>> start MATERIAL PROVIDED

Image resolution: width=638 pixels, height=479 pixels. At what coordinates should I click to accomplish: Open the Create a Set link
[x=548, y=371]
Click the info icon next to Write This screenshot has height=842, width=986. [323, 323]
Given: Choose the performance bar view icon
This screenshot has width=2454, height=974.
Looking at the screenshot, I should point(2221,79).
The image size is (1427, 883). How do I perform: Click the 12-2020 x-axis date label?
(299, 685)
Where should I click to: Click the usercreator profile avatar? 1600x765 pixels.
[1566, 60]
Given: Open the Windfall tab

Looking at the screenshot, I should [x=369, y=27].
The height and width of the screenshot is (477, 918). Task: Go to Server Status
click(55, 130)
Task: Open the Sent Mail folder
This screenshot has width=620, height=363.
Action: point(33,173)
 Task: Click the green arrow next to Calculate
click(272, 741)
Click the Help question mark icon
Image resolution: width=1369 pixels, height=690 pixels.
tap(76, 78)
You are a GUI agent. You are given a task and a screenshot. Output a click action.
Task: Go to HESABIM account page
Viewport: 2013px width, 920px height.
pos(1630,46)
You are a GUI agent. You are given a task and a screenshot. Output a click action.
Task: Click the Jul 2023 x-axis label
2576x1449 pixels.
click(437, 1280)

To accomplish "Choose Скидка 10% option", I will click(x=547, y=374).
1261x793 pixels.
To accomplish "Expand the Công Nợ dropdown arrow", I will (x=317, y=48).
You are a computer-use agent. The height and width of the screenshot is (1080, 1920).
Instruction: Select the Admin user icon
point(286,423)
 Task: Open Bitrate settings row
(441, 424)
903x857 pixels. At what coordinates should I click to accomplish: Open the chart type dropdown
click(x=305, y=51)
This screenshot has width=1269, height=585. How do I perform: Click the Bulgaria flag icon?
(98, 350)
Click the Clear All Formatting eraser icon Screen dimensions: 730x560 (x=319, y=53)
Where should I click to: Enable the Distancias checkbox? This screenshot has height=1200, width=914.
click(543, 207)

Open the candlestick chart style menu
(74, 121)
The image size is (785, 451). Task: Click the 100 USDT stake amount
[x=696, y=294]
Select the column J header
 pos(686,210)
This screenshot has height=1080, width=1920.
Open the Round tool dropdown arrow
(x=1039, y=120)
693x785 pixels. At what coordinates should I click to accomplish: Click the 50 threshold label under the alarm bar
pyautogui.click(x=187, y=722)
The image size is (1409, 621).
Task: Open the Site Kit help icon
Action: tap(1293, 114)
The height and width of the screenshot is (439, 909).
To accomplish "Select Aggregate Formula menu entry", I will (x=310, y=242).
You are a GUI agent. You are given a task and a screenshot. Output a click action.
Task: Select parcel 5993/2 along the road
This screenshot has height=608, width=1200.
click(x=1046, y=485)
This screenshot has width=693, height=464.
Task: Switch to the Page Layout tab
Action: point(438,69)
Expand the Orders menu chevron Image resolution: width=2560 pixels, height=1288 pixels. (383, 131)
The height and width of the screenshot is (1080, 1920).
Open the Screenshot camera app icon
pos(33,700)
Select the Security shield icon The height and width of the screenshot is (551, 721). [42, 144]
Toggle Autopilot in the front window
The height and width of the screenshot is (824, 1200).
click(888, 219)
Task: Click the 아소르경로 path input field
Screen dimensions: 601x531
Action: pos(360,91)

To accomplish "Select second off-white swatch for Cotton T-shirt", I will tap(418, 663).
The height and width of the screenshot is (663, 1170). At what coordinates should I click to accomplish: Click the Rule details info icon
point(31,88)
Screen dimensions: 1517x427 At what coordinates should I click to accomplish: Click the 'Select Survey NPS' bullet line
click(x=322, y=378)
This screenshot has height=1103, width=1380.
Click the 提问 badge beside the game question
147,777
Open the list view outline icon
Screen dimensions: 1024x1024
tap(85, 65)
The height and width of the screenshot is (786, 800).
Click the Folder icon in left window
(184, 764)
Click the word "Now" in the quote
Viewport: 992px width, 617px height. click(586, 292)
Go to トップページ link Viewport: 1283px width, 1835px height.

>> end MATERIAL PROVIDED

=== REQUIRED TASK ===
Write out the listing lines from the line with "Open the candlestick chart style menu" to the line with "tap(85, 65)", both included, reproducing each one precisely.

=== EXPECTED ANSWER ===
Open the candlestick chart style menu
(74, 121)
The image size is (785, 451). Task: Click the 100 USDT stake amount
[x=696, y=294]
Select the column J header
 pos(686,210)
This screenshot has height=1080, width=1920.
Open the Round tool dropdown arrow
(x=1039, y=120)
693x785 pixels. At what coordinates should I click to accomplish: Click the 50 threshold label under the alarm bar
pyautogui.click(x=187, y=722)
The image size is (1409, 621).
Task: Open the Site Kit help icon
Action: tap(1293, 114)
The height and width of the screenshot is (439, 909).
To accomplish "Select Aggregate Formula menu entry", I will (x=310, y=242).
You are a GUI agent. You are given a task and a screenshot. Output a click action.
Task: Select parcel 5993/2 along the road
This screenshot has height=608, width=1200.
click(x=1046, y=485)
This screenshot has width=693, height=464.
Task: Switch to the Page Layout tab
Action: point(438,69)
Expand the Orders menu chevron Image resolution: width=2560 pixels, height=1288 pixels. (383, 131)
The height and width of the screenshot is (1080, 1920).
Open the Screenshot camera app icon
pos(33,700)
Select the Security shield icon The height and width of the screenshot is (551, 721). [42, 144]
Toggle Autopilot in the front window
The height and width of the screenshot is (824, 1200).
click(888, 219)
Task: Click the 아소르경로 path input field
Screen dimensions: 601x531
Action: pos(360,91)

To accomplish "Select second off-white swatch for Cotton T-shirt", I will tap(418, 663).
The height and width of the screenshot is (663, 1170). At what coordinates should I click to accomplish: Click the Rule details info icon
point(31,88)
Screen dimensions: 1517x427 At what coordinates should I click to accomplish: Click the 'Select Survey NPS' bullet line
click(x=322, y=378)
This screenshot has height=1103, width=1380.
Click the 提问 badge beside the game question
147,777
Open the list view outline icon
Screen dimensions: 1024x1024
tap(85, 65)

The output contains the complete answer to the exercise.